Más allá del disciplinamiento conectivo al que se ven sometidos sus empleados, los call centers son también espacios de precarización y explotación. Durante los peores momentos de la pandemia de coronavirus, los servicios de atención telefónica no solo no dejaron de funcionar sino que tuvieron que hacerlo a pleno rendimiento, convirtiéndose en importantes focos de contagio. El call center representa el lado oscuro (o, más bien, uno entre otros muchos lados oscuros) del expansionismo económico de signo digital. La fotografía de un call center es, precisamente, la imagen que ilustra la portada del libro de Ursula Huws, Labor in the Global Digital Economy: The Cybertariat Comes of Age (NYU Press, 2014). En él, su autora examina la noción de «cibertariado» y la «destrucción de la identidad ocupacional» en el marco de un modelo económico basado en la información y el conocimiento.

Convertidos en engranajes lingüísticos de la «matrix comunicativa» del «iCapitalismo» (Huws), los empleados del call center son lo más parecido a los trabajadores de una cadena de producción de la era posfordista, permanentemente monitorizados por unos supervisores que, aunque de forma remota y silenciosa, cumplen la función de los antiguos capataces fabriles. A diferencia del sistema telefónico que Kafka describe en El castillo, las líneas del call center siempre están conectadas. Si somos capaces de superar los preámbulos disuasorios con los que empieza cada llamada (la insoportable música de espera, grabaciones sobre servicios u ofertas que no necesitamos, listas de opciones que no se corresponden con nuestro problema o el clásico desvío de la llamada de un departamento a otro) terminaremos hablando con una persona que muy probablemente trabaja bajo una enorme presión psicológica para intentar cumplir una serie de objetivos inasumibles a cambio de exiguas bonificaciones.

Si, tal como escribió Fisher, la experiencia del call center pone de manifiesto el fracaso del neoliberalismo, es precisamente por su doble efecto colateral a ambos lados de la línea telefónica.
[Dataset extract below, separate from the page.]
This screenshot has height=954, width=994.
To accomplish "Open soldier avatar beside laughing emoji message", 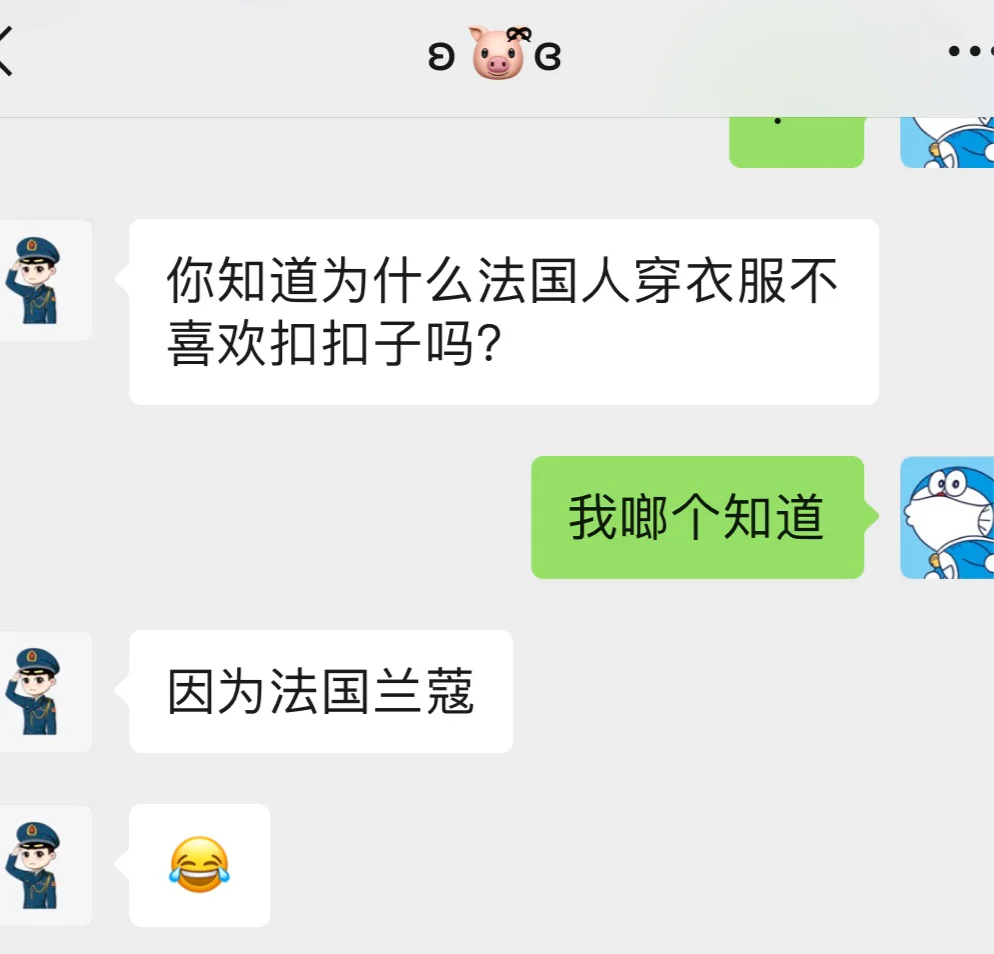I will [44, 865].
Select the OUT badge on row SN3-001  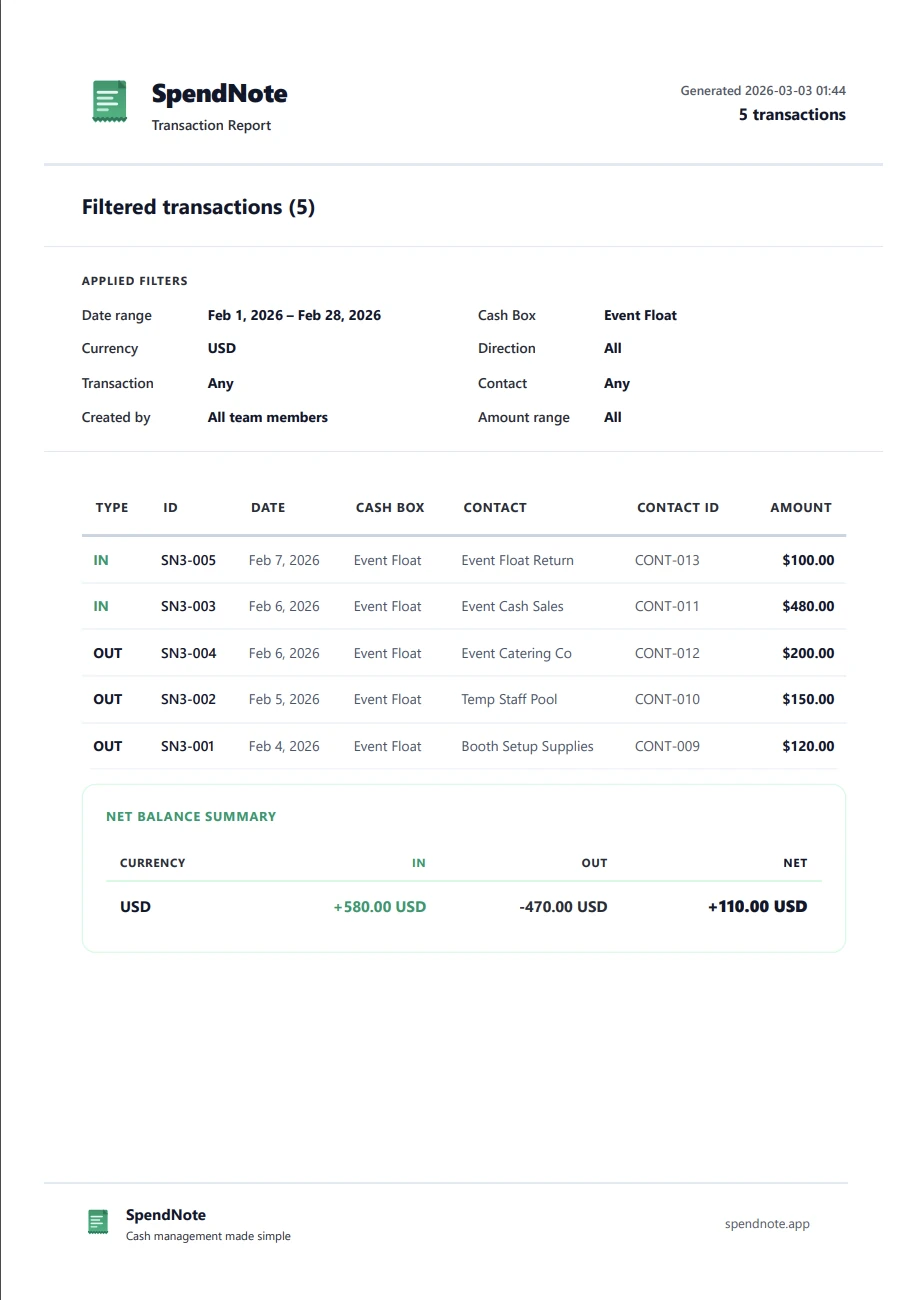click(x=107, y=746)
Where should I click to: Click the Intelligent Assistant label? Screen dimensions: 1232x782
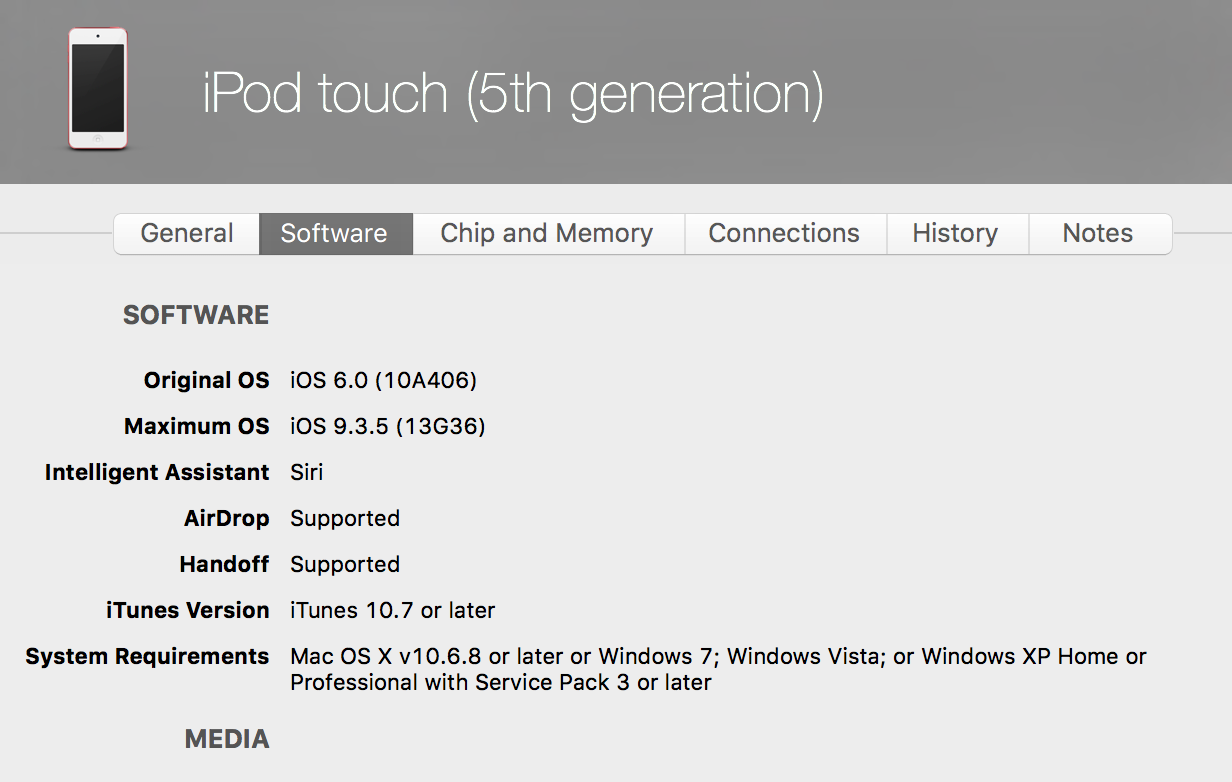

Tanto la persona que llama como la que atiende la llamada están condenadas a renunciar a la empatía, propia de la comunicación conjuntiva, para someterse a las normas de una comunicación estrictamente sintáctica y conectiva. La imposibilidad de «pasar al otro lado» es recíproca y conduce invariablemente a un completo desempoderamiento de la voz y la palabra. El call center representa, en este sentido, el reverso absoluto de lo que Brandon LaBelle, en su libro Sonic Agency: Sound and Emergent Forms of Resistance (MIT Press, 2018), denomina «agencia sónica», es decir, la posibilidad de establecer relaciones entre sujetos y cuerpos con el objetivo de crear nuevas formas de resistencia y negociación de la realidad haciendo uso de la escucha, la voz y el sonido. Pero llegados hasta aquí (y teniendo en cuenta la profundidad y el interés de la noción que propone LaBelle), tal vez lo más conveniente sería abordar esta cuestión en otra ocasión y de forma más específica.